[RAW DATA]:
########

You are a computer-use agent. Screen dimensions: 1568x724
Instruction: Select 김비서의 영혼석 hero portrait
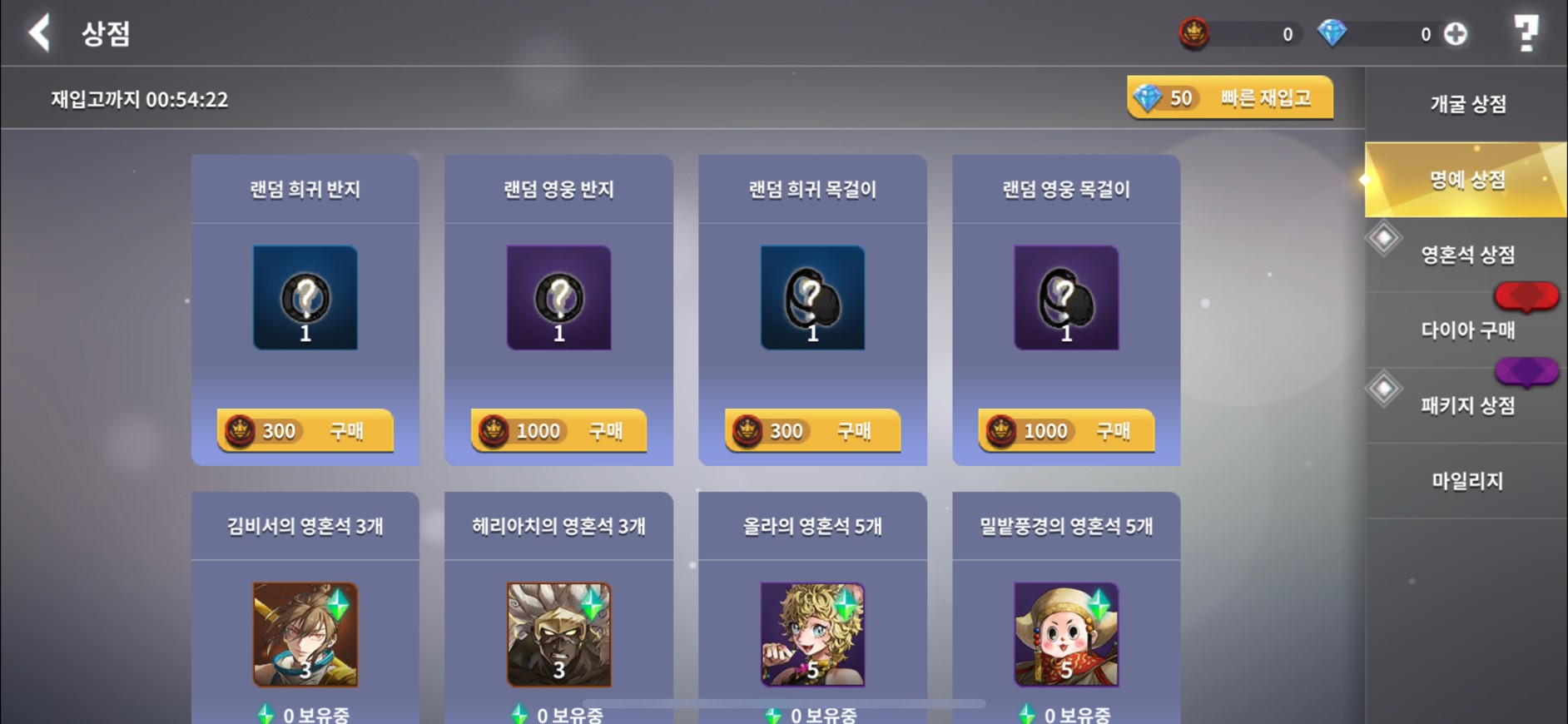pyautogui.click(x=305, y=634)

########

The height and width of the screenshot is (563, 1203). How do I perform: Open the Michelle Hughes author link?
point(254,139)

########

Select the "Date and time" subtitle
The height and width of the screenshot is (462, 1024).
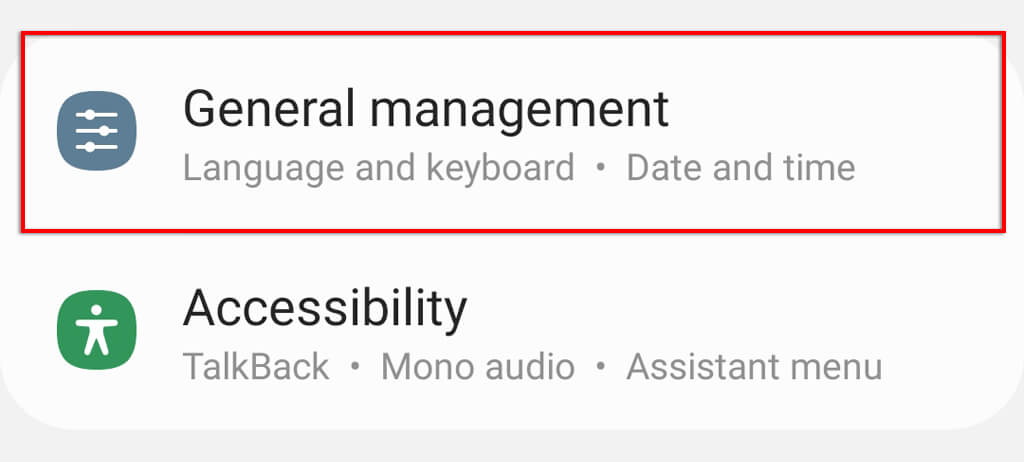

########

[INSTRUCTION]: Copy the entries exactly, from the line containing "The height and width of the screenshot is (563, 1203)." up to and including the line containing "point(254,139)".

[COMPLETED EXERCISE]:
The height and width of the screenshot is (563, 1203). How do I perform: Open the Michelle Hughes author link?
point(254,139)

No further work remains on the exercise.